Воспользовавшись тем, что мать увлеклась разглядыванием подарка, сын юркнул в ванную комнату, откуда послышались всплески, а еще через пять минут после принятия душа, был в постели.
Мать спросила:
– Как? Без ужина?!
– Сыт, мам, по горло сыт.
– Но у меня все горячее: борщ мясной с пирожками… Как ты любишь.
– Нет и еще раз нет!.. Спасибо, но сегодня – не могу. До того назакусывался, что…
Глава 3. На волнах полного восторга
Инженер глубоко окунается в работу
Задержки на заводе для всё еще молодого специалиста стали делом обыденным. Но не только для него. Шеф, то есть, тот самый Карелин Евгений Семенович, начальник техотдела, занимающий эту должность без малого тридцать лет, тот, который во время пирушки вел себя, в отличие от других, сдержанно и даже недовольно хмыкал, сдвигая при этом к переносице густые и длинные брови, в памяти зафиксировал тот факт. Сначала удивленно поднимал вверх брови, столкнувшись в семь или даже в восемь вечера (нет, не за рабочим столом заводоуправления) на том или ином производственном участке, потом, пообвыкнув, перестал; напустил притворство, будто ничего не замечает. Взгляд при встрече, по правде говоря, постепенно стал теплеть.
Игорь Мартьянов, если бы повнимательнее пригляделся, заметил бы изменения. Но нет! Он по-прежнему считал, что шеф зол на него из-за того, что зеленый мальчишка метит на его место, подсиживает; ничем иным не объясняет тот случай, когда выщелкнулся перед главным инженером с тогдашним изобретением, тем самым подставив его.
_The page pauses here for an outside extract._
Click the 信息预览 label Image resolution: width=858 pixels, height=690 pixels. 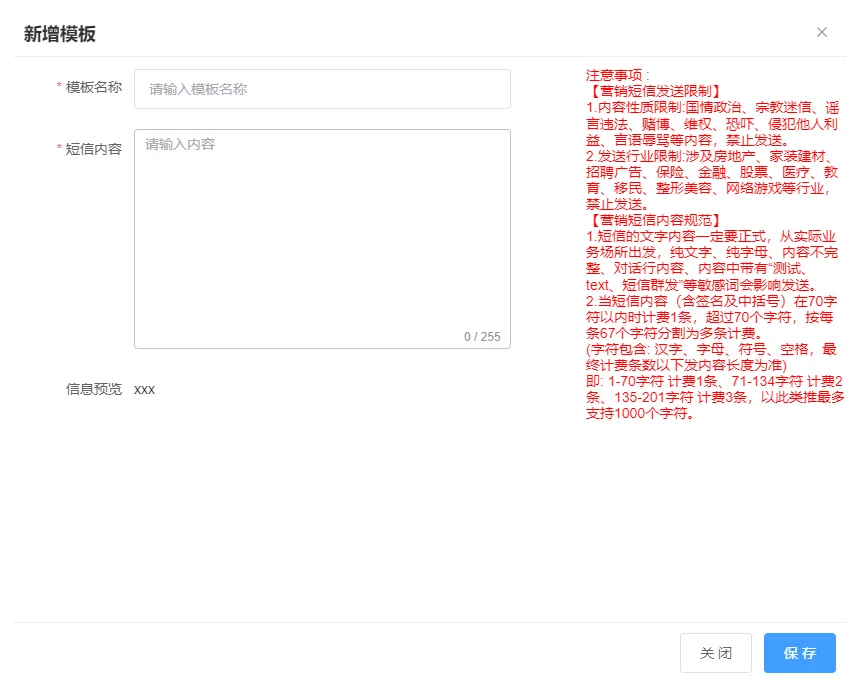click(93, 389)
Откуда начальник техотдела мог знать, что дело было не так, то есть не совсем так; что никто и не помышлял кого-то подставлять; что главный инженер его спросил, а не спросить в той ситуации не мог. Игорь удовлетворил любопытство; сказал правду: лгать не видел причины. И в мыслях не держал, чтобы кого-либо подставлять, да и выщёлкивание не в его характере Почему таился? Как впоследствии сам скажет, не хотел прежде времени, уподобляясь младенцу, «пузыри пускать». Столкнувшись с загвоздочкой, принялся, как сам любит часто выражаться, мараковать, сам ещё будучи неуверенным в результате (не намеренно, а лишь по воле случая) попал на глаза большому начальству. Оно, то есть, то самое большое начальство, проявило живейший интерес к его идее. Игорь сомневался и не торопился с нею, то есть, с идеей, с кем-либо делиться (боялся, что обсмеют); через пару дней собирался посоветоваться с Карелиным, прямым шефом. Евгений Семенович, готовившийся (по распространяемым слухам) встретить печальную дату – шестидесятилетие, когда придется делать трудный для него выбор: или самому уйти на покой, или ждать, когда его вежливо уйдут. Сам Карелин понимает свои перспективы: без малого тридцать лет в этой должности, мозги совсем не те, что прежде, еле-еле, со скрипом ворочаются, застрял в этом статусе давно и, похоже, надолго, если не навсегда. Молодежь самым откровенным образом наступает на пятки. А он? Ему остается одно: сдвигать густые и длинные поседевшие брови, недовольно хмыкать, глядя на неумеренную прыть, и обижаться на непочтение к старшим по возрасту.
Фантазии, которые могут и материализоваться
А вот сегодня, в пятницу, Игорь Мартьянов решил дать себе поблажку: покинуть территорию завода в восемнадцать и ни минутой позже. Дома ожидало срочное дело? Да нет. Разве что преподнести матери сюрприз, приятно удивить ее своим ранним появлением. Мать, наверное, думает, что оттягивает от нее внимание сына соперница-зазноба. Пробовала расспросить, а сын, посмеиваясь, отрицал…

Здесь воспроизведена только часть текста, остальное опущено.